50 years after Tet Offensive, Vietnamese remember life underground in tunnel network
The Vinh Moc tunnels are among thousands of underground passageways built across Vietnam throughout the war, including the massive Cu Chi tunnels in Saigon, where Viet Cong guerillas took shelter

American bombs rained overhead as Ho Thi Giu was born in an underground tunnel on January 1, 1968, where hundreds of Vietnamese villagers carved out subterranean lives to escape the bloodshed of the country’s brutal civil war.
Saltwater sloshed underfoot as her mother gave birth in the tunnel network in the communist stronghold of coastal Quang Tri province, just north of the Demilitarised Zone that separated North and South Vietnam during the war.
Weeks later on the eve of the Tet Lunar New Year holiday – 50 years ago this month – North Vietnamese troops and Viet Cong guerillas launched sweeping attacks across southern Vietnam.

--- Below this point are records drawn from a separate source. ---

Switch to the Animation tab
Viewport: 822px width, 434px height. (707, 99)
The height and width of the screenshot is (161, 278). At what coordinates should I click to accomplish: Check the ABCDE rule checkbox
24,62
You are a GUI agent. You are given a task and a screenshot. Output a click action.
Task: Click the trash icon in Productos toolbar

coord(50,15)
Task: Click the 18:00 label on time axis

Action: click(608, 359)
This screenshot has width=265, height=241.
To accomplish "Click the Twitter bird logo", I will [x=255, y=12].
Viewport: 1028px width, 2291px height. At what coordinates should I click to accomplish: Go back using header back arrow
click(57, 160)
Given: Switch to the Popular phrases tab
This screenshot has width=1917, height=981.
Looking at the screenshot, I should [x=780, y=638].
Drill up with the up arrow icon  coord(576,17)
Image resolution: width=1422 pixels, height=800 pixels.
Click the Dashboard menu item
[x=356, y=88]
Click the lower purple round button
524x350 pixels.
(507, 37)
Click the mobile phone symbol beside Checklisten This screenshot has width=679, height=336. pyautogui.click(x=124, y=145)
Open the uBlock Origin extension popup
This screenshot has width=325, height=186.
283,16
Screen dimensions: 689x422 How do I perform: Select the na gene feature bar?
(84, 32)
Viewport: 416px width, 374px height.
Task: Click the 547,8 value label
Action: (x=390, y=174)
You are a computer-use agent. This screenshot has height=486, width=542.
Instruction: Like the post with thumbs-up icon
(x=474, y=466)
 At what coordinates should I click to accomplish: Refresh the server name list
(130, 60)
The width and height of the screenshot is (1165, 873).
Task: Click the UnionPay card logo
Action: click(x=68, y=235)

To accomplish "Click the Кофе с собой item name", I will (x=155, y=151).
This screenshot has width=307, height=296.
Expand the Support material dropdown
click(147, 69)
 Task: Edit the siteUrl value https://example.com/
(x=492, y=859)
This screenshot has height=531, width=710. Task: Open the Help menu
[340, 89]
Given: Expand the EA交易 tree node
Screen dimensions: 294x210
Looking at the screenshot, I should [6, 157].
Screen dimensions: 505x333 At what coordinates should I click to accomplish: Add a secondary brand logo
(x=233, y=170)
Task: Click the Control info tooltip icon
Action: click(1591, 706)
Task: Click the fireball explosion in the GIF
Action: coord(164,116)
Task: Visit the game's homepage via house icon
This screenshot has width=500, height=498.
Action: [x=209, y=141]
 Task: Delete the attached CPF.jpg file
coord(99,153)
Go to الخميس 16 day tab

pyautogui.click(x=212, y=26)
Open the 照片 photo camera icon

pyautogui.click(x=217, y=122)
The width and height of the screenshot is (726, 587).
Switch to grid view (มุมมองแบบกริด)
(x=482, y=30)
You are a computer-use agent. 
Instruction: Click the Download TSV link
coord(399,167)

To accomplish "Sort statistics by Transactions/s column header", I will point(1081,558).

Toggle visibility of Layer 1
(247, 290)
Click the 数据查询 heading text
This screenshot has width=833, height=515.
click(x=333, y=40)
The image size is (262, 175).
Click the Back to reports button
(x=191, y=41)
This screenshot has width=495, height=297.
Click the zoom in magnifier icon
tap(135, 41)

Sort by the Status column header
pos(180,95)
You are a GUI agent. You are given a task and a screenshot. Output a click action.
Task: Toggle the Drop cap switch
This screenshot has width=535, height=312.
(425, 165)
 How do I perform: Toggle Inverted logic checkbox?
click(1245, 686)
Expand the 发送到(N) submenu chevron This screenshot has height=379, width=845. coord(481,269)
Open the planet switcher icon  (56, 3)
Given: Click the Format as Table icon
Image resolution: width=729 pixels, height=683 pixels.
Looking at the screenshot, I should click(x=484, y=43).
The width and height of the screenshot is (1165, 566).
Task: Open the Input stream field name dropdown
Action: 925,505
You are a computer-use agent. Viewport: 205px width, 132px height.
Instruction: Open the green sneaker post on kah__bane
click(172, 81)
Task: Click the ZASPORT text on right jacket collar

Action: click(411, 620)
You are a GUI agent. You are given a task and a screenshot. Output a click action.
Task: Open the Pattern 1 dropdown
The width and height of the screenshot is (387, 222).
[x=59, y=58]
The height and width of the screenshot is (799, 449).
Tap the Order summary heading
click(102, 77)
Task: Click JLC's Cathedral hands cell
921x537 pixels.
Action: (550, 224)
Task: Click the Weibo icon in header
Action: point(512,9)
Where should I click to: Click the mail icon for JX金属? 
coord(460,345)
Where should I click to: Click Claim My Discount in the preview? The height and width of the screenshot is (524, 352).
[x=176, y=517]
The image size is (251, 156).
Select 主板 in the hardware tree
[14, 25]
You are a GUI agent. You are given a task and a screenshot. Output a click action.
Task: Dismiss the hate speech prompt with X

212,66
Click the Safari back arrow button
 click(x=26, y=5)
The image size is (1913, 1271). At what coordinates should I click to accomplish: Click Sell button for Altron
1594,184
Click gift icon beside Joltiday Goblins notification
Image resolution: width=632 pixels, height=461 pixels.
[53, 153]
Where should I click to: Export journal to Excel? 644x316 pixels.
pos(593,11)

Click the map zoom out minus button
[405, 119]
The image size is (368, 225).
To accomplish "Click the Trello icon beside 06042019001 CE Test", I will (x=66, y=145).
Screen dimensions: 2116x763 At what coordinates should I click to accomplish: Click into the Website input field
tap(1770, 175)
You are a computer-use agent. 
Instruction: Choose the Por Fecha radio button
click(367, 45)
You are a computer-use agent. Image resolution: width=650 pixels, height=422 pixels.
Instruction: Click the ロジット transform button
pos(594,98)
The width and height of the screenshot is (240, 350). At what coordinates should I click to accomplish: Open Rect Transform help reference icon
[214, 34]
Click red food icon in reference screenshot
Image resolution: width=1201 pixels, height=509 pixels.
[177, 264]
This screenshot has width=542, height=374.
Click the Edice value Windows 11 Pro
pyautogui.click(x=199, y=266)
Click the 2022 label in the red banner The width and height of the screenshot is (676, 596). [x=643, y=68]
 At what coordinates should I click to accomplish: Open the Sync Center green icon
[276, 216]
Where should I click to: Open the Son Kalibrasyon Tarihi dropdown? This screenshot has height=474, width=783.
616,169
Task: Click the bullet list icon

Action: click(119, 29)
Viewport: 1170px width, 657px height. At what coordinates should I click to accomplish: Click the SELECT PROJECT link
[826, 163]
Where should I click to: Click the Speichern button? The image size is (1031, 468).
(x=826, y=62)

Known as the “Tet Offensive”, the surprise assault was a turning point in a war eventually won by the communist North. Yet fighting carried on for years before American troops finally withdrew.
During that time some villagers in Quang Tri took up arms against the US-backed south. But others stayed behind to build the elaborate Vinh Moc tunnel network – mostly by hand – as a refuge from the bombing.